# WHAT YOU WILL DO
Repeat verbatim each line from the line with "Where should I click to: Open" to the end of the entries. Pictures do not belong in the copy.

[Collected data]
################
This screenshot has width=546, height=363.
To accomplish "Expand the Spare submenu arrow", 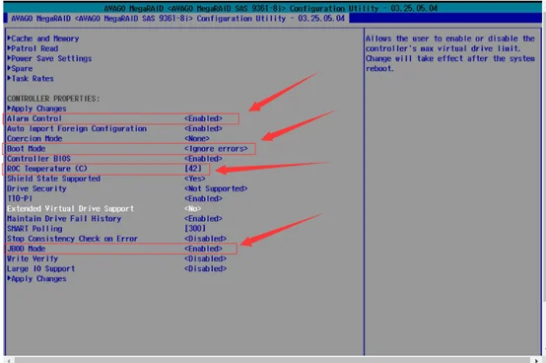I will point(20,68).
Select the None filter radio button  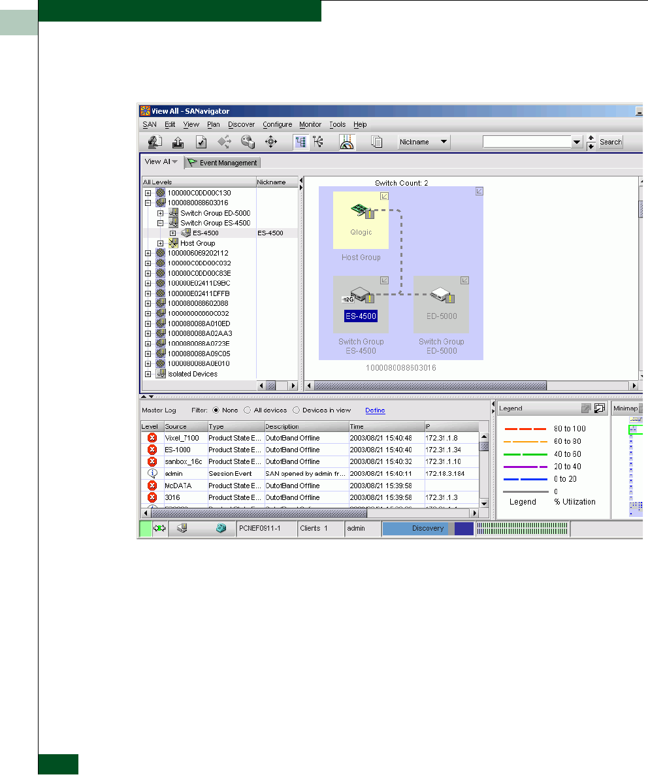pos(216,410)
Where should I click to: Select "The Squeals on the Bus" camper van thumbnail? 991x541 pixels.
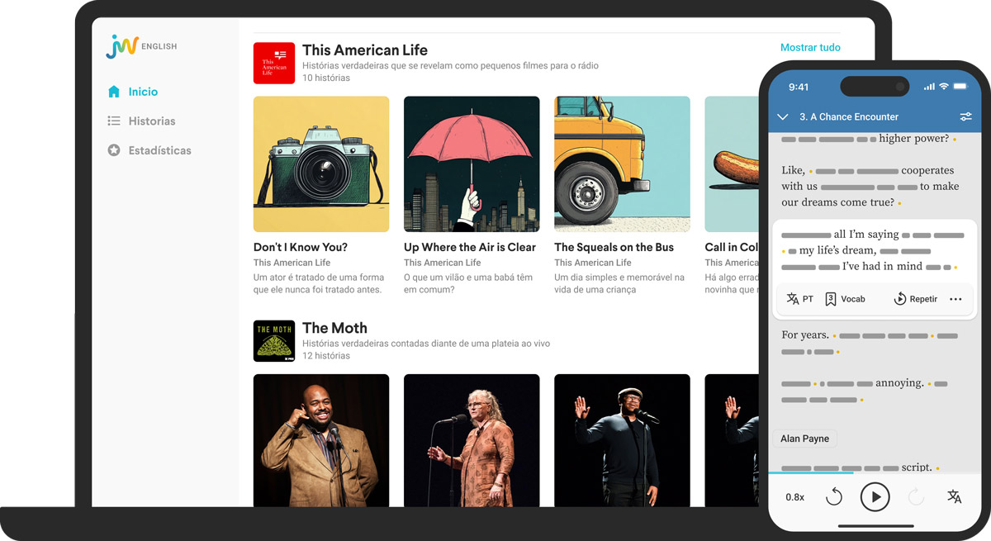622,164
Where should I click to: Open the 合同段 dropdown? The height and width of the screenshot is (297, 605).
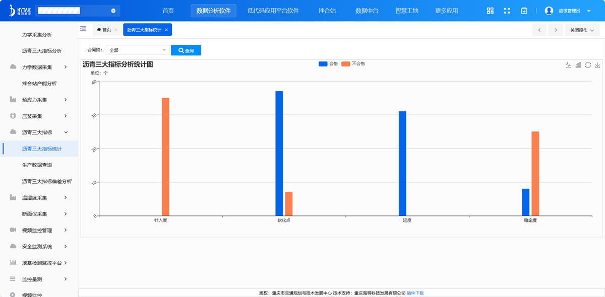[138, 50]
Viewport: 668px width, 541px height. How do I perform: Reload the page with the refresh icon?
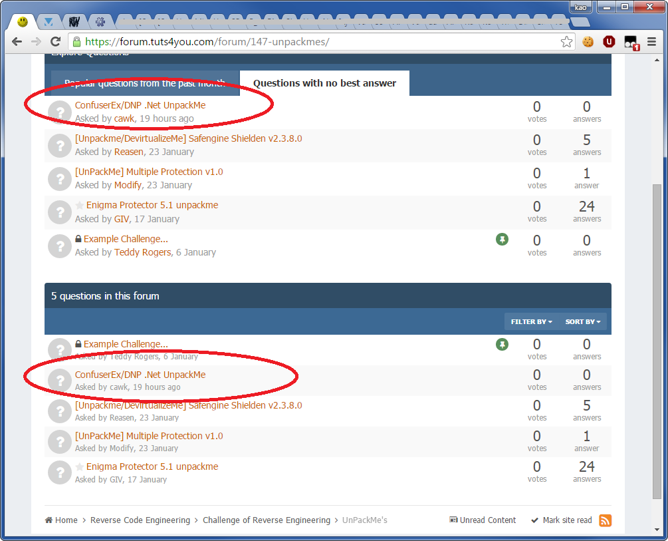tap(56, 42)
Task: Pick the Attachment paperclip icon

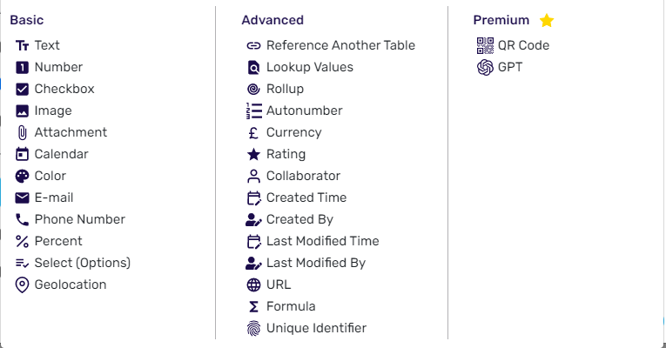Action: pyautogui.click(x=22, y=132)
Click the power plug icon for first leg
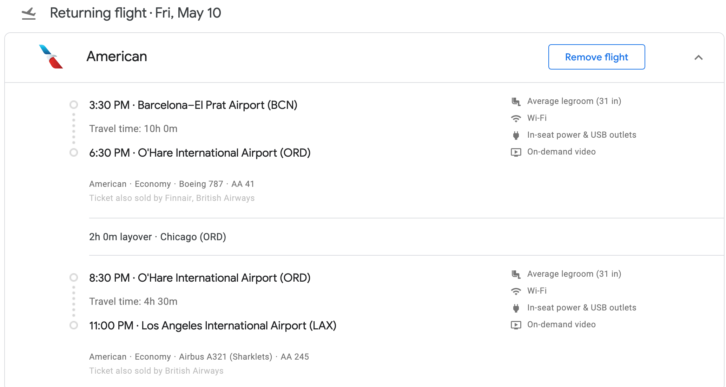 516,135
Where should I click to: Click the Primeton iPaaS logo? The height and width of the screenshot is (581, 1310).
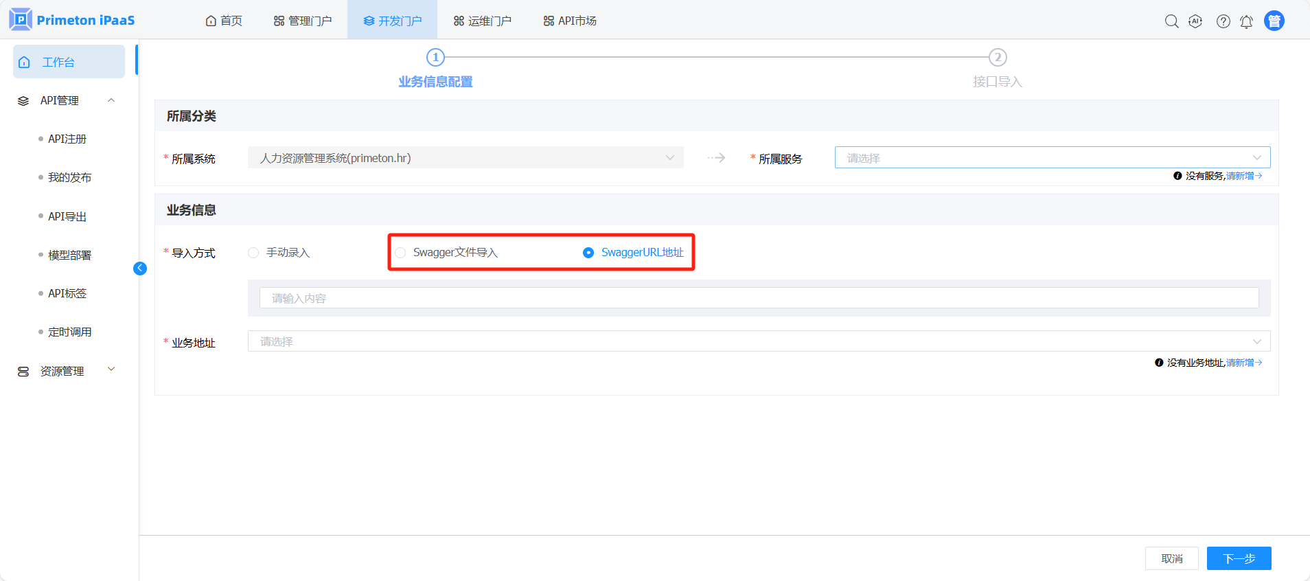point(72,20)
################
# SOLUTION
Where should I click to: Open the 合同段 dropdown? The height and width of the screenshot is (297, 605).
[138, 50]
Viewport: 668px width, 541px height. How do I perform: Reload the page with the refresh icon?
tap(56, 42)
Task: Pick the Attachment paperclip icon

Action: pyautogui.click(x=22, y=132)
Click the power plug icon for first leg
 516,135
Where should I click to: Click the Primeton iPaaS logo? The height and width of the screenshot is (581, 1310).
point(72,20)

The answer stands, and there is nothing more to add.